[Objectif de l'exercice] Rédigez la suite de l'article sur le numéro spécial de la revue 303 consacré à Julien Gracq, s'il vous plaît, en reprenant après sa dernière phrase.

[Texte à lire]
++++++++

303 N°93 (Julien Gracq)

Dur défi que de consacrer un numéro spécial de 250 pages à un homme qui a toujours refusé d’être placé sur le devant de la scène littéraire déclinant, s’il faut un exemple marquant, (et qu’est-ce qui l’est plus en ces temps modernes que d’ignorer sciemment les honneurs médiatiques ?) le Goncourt en 1951, et vivant aujourd’hui dans ce qui serait appelé une retraite, si l’on cédait aux clichés du grand-écrivain-solitaire-renonçant-au-monde, et qu’on ne savait écouter ceux qui le connaissent un peu. Julien Gracq est tout à la fois, un mythe, un homme et un écrivain défiant le temps, un esprit délicat et direct, sans artifice, une terre pure que tant d’autres auteurs ont abordé avec au cœur un respect inaltérable. Dans un numéro hors série qui inaugure son élégante nouvelle maquette, la revue 303, tout en restant sur les bords de Loire qui nourrissent son existence depuis sa création le titre est issu de l’addition des numéros des cinq départements de l’Ouest fête les 96 ans de l’homme de Saint-Florent. Espace particulier, sans comparaison, où histoire, architecture, littérature, peinture, musique et techniques se côtoient habituellement, la revue ici se déploie, et la Loire devient les bords du monde. Nulle démarche officielle qui pourrait avoir le défaut de nous faire prendre l’homme pour un monument, mais une visite de voisinage, de courtoisie et d’amitié sincère.

++++++++

[Données brutes]
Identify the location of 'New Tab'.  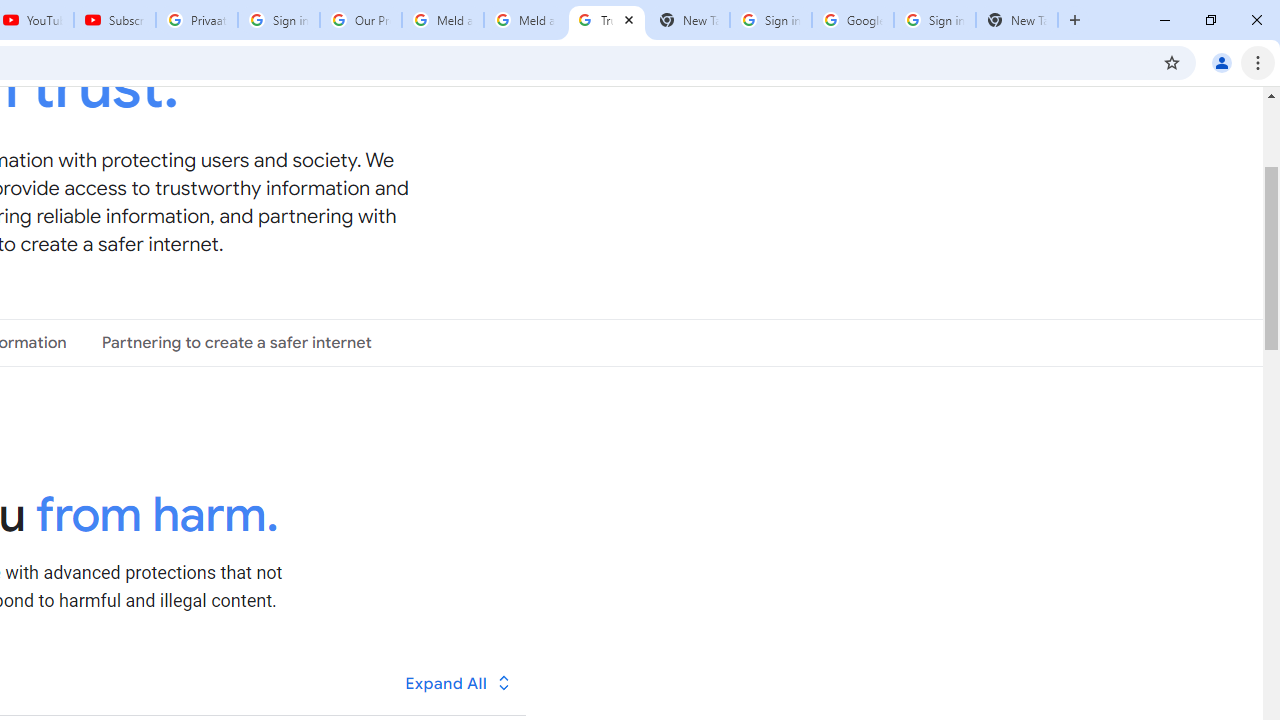
(1016, 20).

++++++++

[Corrigé de l'exercice]
Une soixantaine de témoins ont pris la plume sous l’égide de Jacques Boislève pour transmettre ce qui dépasse l’aporie des images d’Epinal et analyses académiques dissécantes. Des visites qui semblent dotées d’une nature particulière, espace-temps affranchi des repères habituels, passé et présent réconciliés « (n)ous étions en 1915 et au présent » se souvient François Bon rassemblées en une gamme harmonique, une palette de couleurs qui n’existent nulle part ailleurs qu’entre les ombres et la lumière du salon ou d’un morceau du jardin de la maison de Saint-Florent, des tonalités qui surgiraient d’un instrument hybride et parfait des récits qui transcrivent la rencontre, anodine et simple, ils le disent tous et on les croit, avec la poésie au quotidien, dans son plus simple appareil. « Nous sommes doublement à ce qu’il y a, par corps et en pensée. Ces deux modes de présence au monde sont solidaires, mais leur liaison reste essentiellement indéterminée » écrit Bergounioux. Par chacun de ces récits, Gracq semble incarner cette liaison par sa vivacité, cette attention à la présence de l’autre qui émane de lui, en « un vibrant assentiment aux êtres et aux choses, un oui de résonance ou d’unisson au monde » comme le résume Roland Halbert. Un numéro exceptionnel, ciselé pour nous donner envie de lire et relire Gracq et d’aller encore à sa rencontre.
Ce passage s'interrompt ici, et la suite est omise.